- _Set problem_
Copy each of these records line for line, with nothing changed.

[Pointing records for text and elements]

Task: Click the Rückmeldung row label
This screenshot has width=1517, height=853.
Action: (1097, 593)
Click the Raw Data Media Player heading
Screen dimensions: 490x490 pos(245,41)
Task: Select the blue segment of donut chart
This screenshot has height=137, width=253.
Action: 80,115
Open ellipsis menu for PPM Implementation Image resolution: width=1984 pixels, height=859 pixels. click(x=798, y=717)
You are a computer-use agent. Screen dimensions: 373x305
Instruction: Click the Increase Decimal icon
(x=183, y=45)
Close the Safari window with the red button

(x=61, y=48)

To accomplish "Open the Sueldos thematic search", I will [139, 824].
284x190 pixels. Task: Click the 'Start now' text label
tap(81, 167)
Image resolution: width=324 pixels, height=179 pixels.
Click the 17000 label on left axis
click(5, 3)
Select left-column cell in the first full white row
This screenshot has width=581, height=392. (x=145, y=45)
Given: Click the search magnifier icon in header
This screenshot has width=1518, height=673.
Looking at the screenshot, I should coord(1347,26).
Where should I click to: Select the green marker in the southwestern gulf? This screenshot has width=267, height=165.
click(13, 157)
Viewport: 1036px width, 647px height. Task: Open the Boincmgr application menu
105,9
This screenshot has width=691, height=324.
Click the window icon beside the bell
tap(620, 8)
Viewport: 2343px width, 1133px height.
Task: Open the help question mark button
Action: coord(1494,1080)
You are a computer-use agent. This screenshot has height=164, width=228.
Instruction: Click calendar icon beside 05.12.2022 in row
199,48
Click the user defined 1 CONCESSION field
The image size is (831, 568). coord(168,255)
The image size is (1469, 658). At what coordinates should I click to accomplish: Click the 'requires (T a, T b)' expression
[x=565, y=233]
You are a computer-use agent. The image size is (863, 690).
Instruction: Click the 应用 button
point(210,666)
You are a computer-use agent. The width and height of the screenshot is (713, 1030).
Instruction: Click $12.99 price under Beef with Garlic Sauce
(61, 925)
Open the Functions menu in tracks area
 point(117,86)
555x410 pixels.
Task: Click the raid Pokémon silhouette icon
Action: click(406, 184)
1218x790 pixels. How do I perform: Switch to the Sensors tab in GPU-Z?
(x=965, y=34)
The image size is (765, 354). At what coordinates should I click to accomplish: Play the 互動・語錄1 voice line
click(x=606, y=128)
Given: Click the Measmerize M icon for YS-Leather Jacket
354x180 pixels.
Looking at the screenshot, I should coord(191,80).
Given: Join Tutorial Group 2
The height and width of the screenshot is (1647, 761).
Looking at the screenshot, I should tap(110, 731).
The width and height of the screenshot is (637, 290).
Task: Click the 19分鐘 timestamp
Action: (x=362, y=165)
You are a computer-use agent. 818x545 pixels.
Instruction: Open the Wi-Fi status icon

- _Solution to this exercise_
Task: Click the Rückmeldung row label
This screenshot has width=1517, height=853.
Action: (1097, 593)
Click the Raw Data Media Player heading
Screen dimensions: 490x490 pos(245,41)
Task: Select the blue segment of donut chart
This screenshot has height=137, width=253.
Action: 80,115
Open ellipsis menu for PPM Implementation Image resolution: width=1984 pixels, height=859 pixels. click(x=798, y=717)
You are a computer-use agent. Screen dimensions: 373x305
Instruction: Click the Increase Decimal icon
(x=183, y=45)
Close the Safari window with the red button

(x=61, y=48)

To accomplish "Open the Sueldos thematic search", I will [139, 824].
284x190 pixels. Task: Click the 'Start now' text label
tap(81, 167)
Image resolution: width=324 pixels, height=179 pixels.
Click the 17000 label on left axis
click(5, 3)
Select left-column cell in the first full white row
This screenshot has width=581, height=392. (x=145, y=45)
Given: Click the search magnifier icon in header
This screenshot has width=1518, height=673.
Looking at the screenshot, I should coord(1347,26).
Where should I click to: Select the green marker in the southwestern gulf? This screenshot has width=267, height=165.
click(13, 157)
Viewport: 1036px width, 647px height. Task: Open the Boincmgr application menu
105,9
This screenshot has width=691, height=324.
Click the window icon beside the bell
tap(620, 8)
Viewport: 2343px width, 1133px height.
Task: Open the help question mark button
Action: coord(1494,1080)
You are a computer-use agent. This screenshot has height=164, width=228.
Instruction: Click calendar icon beside 05.12.2022 in row
199,48
Click the user defined 1 CONCESSION field
The image size is (831, 568). coord(168,255)
The image size is (1469, 658). At what coordinates should I click to accomplish: Click the 'requires (T a, T b)' expression
[x=565, y=233]
You are a computer-use agent. The image size is (863, 690).
Instruction: Click the 应用 button
point(210,666)
You are a computer-use agent. The width and height of the screenshot is (713, 1030).
Instruction: Click $12.99 price under Beef with Garlic Sauce
(61, 925)
Open the Functions menu in tracks area
 point(117,86)
555x410 pixels.
Task: Click the raid Pokémon silhouette icon
Action: click(406, 184)
1218x790 pixels. How do I perform: Switch to the Sensors tab in GPU-Z?
(x=965, y=34)
The image size is (765, 354). At what coordinates should I click to accomplish: Play the 互動・語錄1 voice line
click(x=606, y=128)
Given: Click the Measmerize M icon for YS-Leather Jacket
354x180 pixels.
Looking at the screenshot, I should coord(191,80).
Given: Join Tutorial Group 2
The height and width of the screenshot is (1647, 761).
Looking at the screenshot, I should tap(110, 731).
The width and height of the screenshot is (637, 290).
Task: Click the 19分鐘 timestamp
Action: (x=362, y=165)
You are a computer-use agent. 818x545 pixels.
Instruction: Open the Wi-Fi status icon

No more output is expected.